STATED GOAL A
From the passage on Polymarket's pricing design, reproduce the portion starting at "YES and NO are not" and ending at "for $1 upon maturity.", swapping every occurrence of "settlement" for "resolution".
STATED GOAL B
According to the passage on Polymarket's pricing design, what order does the system display in the NO market when a trader places a buy order at price 0.18 for quantity 10?

Researcher DFarm analyzes the mechanism behind Polymarket's requirement that the sum of the prices for YES and NO must equal 1, and how this design affects liquidity and trading behavior. The following is a translation by ABMedia.

YES and NO are not two different assets, but rather a split of a dollar.

Many beginners intuitively believe that YES and NO are like two independent stocks, each with its own price, leading to the idea that "YES 0.7 + NO 0.6 = 1.3 is fine." However, this understanding is incorrect in Polymarket's design.

Polymarkets don't trade lottery tickets; they trade a future redeemable $1 certificate. The market simply splits that $1 into two complementary outcomes:

  • If the event occurs: YES = $1, NO = $0
  • If the event does not occur: YES = 0, NO = 1 USD

Therefore, at settlement, regardless of the outcome, the sum of YES and NO will always equal 1. As long as you hold both YES and NO in the same market and under the same settlement conditions, it is equivalent to holding an asset that will definitely be redeemed for $1 upon maturity.

A multi-option market is essentially still a combination of YES and NO.

Not all markets on Polymarket are presented as simple YES/NO statements. For example, Bitcoin price ranges and the number of tweets from specific individuals often involve multiple options. However, from the perspective of the API or structure, each option is still an independent "yes or no" proposition. For example:

  • Will Musk post 0–19 tweets within a certain period?
  • Will 20–39 tweets be sent?

Each option corresponds to either YES or NO, still following the pricing logic of YES + NO = 1.

The same concept applies to the sports market. Taking the NBA as an example, since a game will always have a winner and a loser, the home team and the away team actually correspond to the YES and NO of the same event, respectively. In sports such as football, where a draw is possible, the result is split into three complementary sets of outcomes: home team, away team, and draw.

Shared order book: centralized liquidity, rather than two separate markets

Unlike traditional cryptocurrency exchanges, Polymarket does not maintain completely separate order books for YES and NO, but instead uses a shared order book design. The orders for YES and NO are displayed in a mirror image on the other side.

In practice, when a trader places a buy order (e.g., price 0.18, quantity 10), the system will automatically display a sell order (price 0.82, quantity 10) in the NO market. The buy and sell orders on both sides are perfectly symmetrical, and the price always satisfies the relationship 1 − x.

This is why users cannot truly short YES or NO. The sell orders that appear on the surface do not represent someone borrowing securities to sell; rather, they are price mapping results from a shared order book. The purpose of this design is to centralize liquidity, avoiding the fragmentation of funds across two independent markets, thereby improving price discovery efficiency.

Why is it impossible to arbitrage between "YES + NO < 1"?

A common arbitrage strategy circulating in online communities suggests that by simultaneously buying low-priced "YES" and low-priced "NO" in the same market, ensuring the sum of the two is less than 1, one can reliably profit from the price difference. However, under a shared order book mechanism, this scenario is theoretically impossible to display on the screen.

[Pointing records for screenshots and pages]

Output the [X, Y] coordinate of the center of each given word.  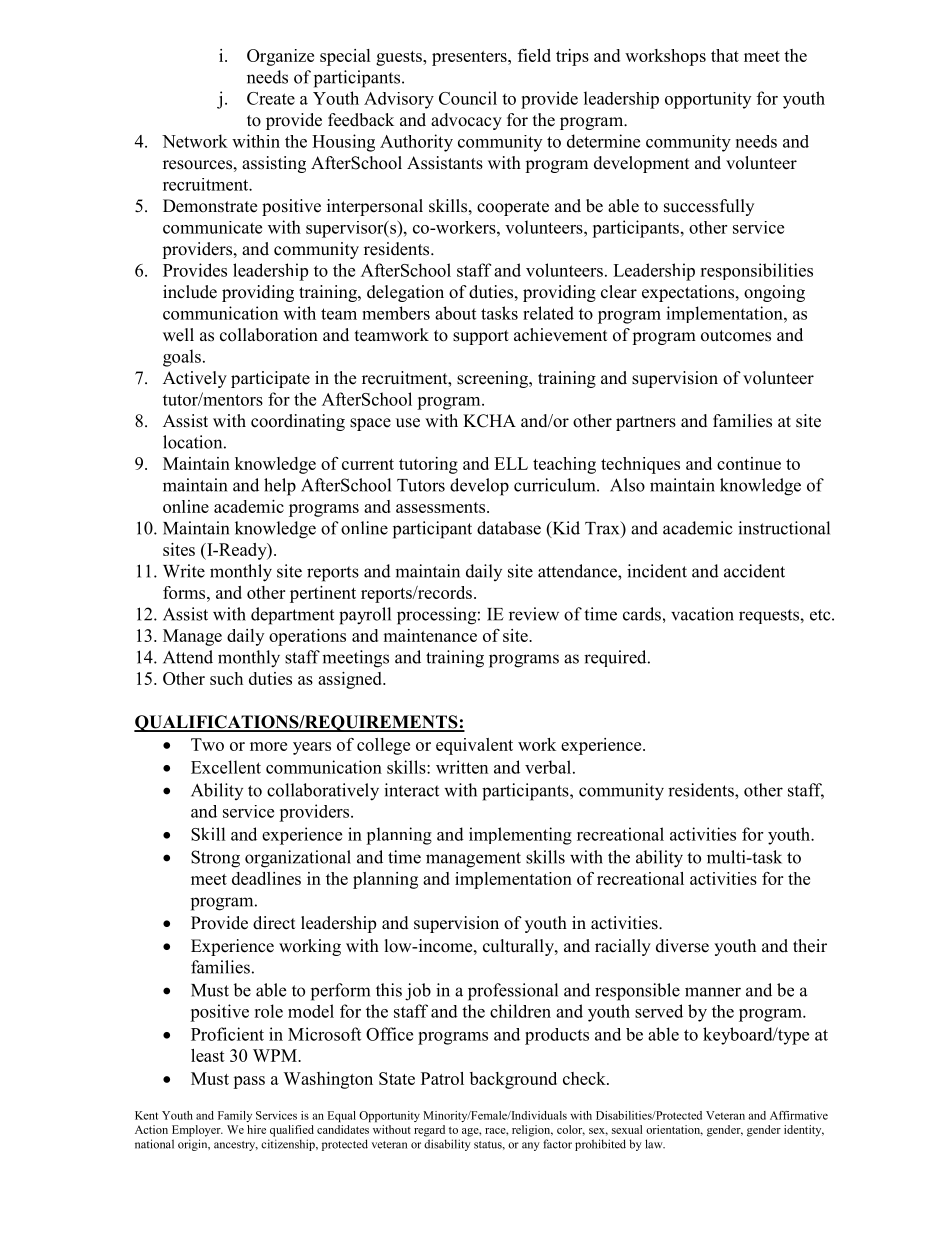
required [616, 658]
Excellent [226, 767]
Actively [195, 379]
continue [749, 463]
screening [494, 379]
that [725, 55]
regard [429, 1131]
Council [468, 98]
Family [235, 1116]
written [462, 767]
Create [271, 98]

WRITTEN REPLY A
YES and NO are not two different assets, but rather a split of a dollar.

Many beginners intuitively believe that YES and NO are like two independent stocks, each with its own price, leading to the idea that "YES 0.7 + NO 0.6 = 1.3 is fine." However, this understanding is incorrect in Polymarket's design.

Polymarkets don't trade lottery tickets; they trade a future redeemable $1 certificate. The market simply splits that $1 into two complementary outcomes:

  • If the event occurs: YES = $1, NO = $0
  • If the event does not occur: YES = 0, NO = 1 USD

Therefore, at resolution, regardless of the outcome, the sum of YES and NO will always equal 1. As long as you hold both YES and NO in the same market and under the same resolution conditions, it is equivalent to holding an asset that will definitely be redeemed for $1 upon maturity.

WRITTEN REPLY B
A sell order at price 0.82 for quantity 10.